Should the UK develop public foundation models to serve education, public health and civil service functions - as well as provide a foundation for British AI companies to build on? 

Can we direct public procurement to grow British competition?

We don’t have a British product that can replace ChatGPT, Gemini or Claude today, but that doesn’t mean we couldn’t in the future. Directing a portion of AI public procurement budgets to British solutions could go a long way. Given how much money the government spends on these contracts, reserving say 30% of this expenditure for British AI companies would amount to hundreds of millions of pounds, or more, over the next few years.

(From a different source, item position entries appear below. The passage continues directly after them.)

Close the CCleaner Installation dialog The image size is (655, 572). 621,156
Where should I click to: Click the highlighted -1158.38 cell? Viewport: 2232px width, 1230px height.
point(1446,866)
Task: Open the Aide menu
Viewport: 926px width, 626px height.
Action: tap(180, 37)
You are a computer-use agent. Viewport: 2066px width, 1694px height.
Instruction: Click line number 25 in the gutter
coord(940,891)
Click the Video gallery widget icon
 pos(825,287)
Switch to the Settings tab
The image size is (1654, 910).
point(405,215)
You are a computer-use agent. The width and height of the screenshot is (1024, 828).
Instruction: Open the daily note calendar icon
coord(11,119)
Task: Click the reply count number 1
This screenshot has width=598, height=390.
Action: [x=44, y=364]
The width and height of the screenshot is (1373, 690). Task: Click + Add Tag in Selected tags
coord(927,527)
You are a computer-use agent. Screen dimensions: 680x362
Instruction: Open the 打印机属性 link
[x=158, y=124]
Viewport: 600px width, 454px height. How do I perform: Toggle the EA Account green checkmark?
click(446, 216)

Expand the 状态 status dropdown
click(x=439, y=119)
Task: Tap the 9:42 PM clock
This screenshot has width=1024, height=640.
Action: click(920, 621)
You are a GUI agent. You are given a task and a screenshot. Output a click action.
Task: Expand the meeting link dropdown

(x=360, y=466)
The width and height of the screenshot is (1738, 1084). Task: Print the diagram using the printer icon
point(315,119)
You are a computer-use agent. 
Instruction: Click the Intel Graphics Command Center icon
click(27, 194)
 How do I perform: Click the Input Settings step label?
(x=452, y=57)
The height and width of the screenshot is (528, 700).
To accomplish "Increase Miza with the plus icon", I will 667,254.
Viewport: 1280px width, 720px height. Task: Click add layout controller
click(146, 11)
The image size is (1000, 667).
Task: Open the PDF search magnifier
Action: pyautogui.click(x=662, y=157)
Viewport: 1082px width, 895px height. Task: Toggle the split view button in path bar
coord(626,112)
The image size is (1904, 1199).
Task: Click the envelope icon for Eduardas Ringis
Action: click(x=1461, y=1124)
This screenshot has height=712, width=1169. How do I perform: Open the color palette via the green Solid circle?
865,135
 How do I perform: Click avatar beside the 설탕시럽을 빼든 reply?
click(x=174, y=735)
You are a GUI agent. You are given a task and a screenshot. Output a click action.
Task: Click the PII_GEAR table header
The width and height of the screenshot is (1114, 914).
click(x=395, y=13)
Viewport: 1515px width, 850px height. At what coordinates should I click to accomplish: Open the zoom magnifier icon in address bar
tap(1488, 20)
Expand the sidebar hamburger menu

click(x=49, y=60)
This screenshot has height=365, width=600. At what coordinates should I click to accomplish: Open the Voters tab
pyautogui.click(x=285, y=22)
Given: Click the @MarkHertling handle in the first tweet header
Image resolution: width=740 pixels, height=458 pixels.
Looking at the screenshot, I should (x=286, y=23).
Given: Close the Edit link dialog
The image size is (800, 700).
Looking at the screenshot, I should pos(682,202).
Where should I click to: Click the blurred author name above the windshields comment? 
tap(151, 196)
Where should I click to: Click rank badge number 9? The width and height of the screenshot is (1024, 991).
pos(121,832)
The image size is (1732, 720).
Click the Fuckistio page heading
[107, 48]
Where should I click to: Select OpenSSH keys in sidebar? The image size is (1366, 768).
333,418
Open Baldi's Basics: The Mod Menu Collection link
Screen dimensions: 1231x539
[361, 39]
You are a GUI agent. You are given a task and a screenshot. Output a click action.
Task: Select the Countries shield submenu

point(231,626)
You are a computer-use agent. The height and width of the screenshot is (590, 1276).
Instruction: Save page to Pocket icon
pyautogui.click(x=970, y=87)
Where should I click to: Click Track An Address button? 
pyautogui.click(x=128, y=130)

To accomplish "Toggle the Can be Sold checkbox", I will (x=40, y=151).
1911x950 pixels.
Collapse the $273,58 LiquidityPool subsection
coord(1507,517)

France, for example, seems to be taking a much more serious steps to support its domestic AI industry and is already home to companies like two of the top global startups in AI development: Hugging Face and Mistral, as well as exciting challengers like Pleias who are pioneering a wave of smaller, specialized and ethically trained models.

We can all be proud that DeepMind is built on British science, research and academia. But the fruit of all that British excellence is now flowing to a US company.

But it won't be enough

Even with fairer distribution of AI revenues, this will not prevent economic and job disruption. The internet changed some industries forever - from travel agents to music, TV and journalism. AI and robotics will bring bigger changes to more industries. They will survive but in very different forms and the transition will be painful.

How can we support the industries most affected by AI through this transition?

If a large proportion of work is undertaken by AI systems and robots, can we still rely on the same balance of income v corporate tax? Should there be a new kind of taxation for AI or robot workers? The tax system was designed for a world where humans were the workers, increasingly this will be a mix of people, AI and robots and taxation must adapt.

Should we have special levies on certain types of AI systems, akin to an income tax?

4. We need a Public Conversation on AI and the UK’s Future.

  • What kind of economic and social future do we want?

  • How do we educate for adaptability, not redundancy?

  • What counts as a fair distribution of AI's gains?

  • Who gets to shape the digital infrastructure of our country?

AI represents much more than a technology shift. It’s economic, societal and political. The choices we make today will determine whether AI strengthens or fragments the UK’s social and economic fabric.

We have to shape our future as a country, not let be imposed on us. We need to start an open, frank public conversation - urgently.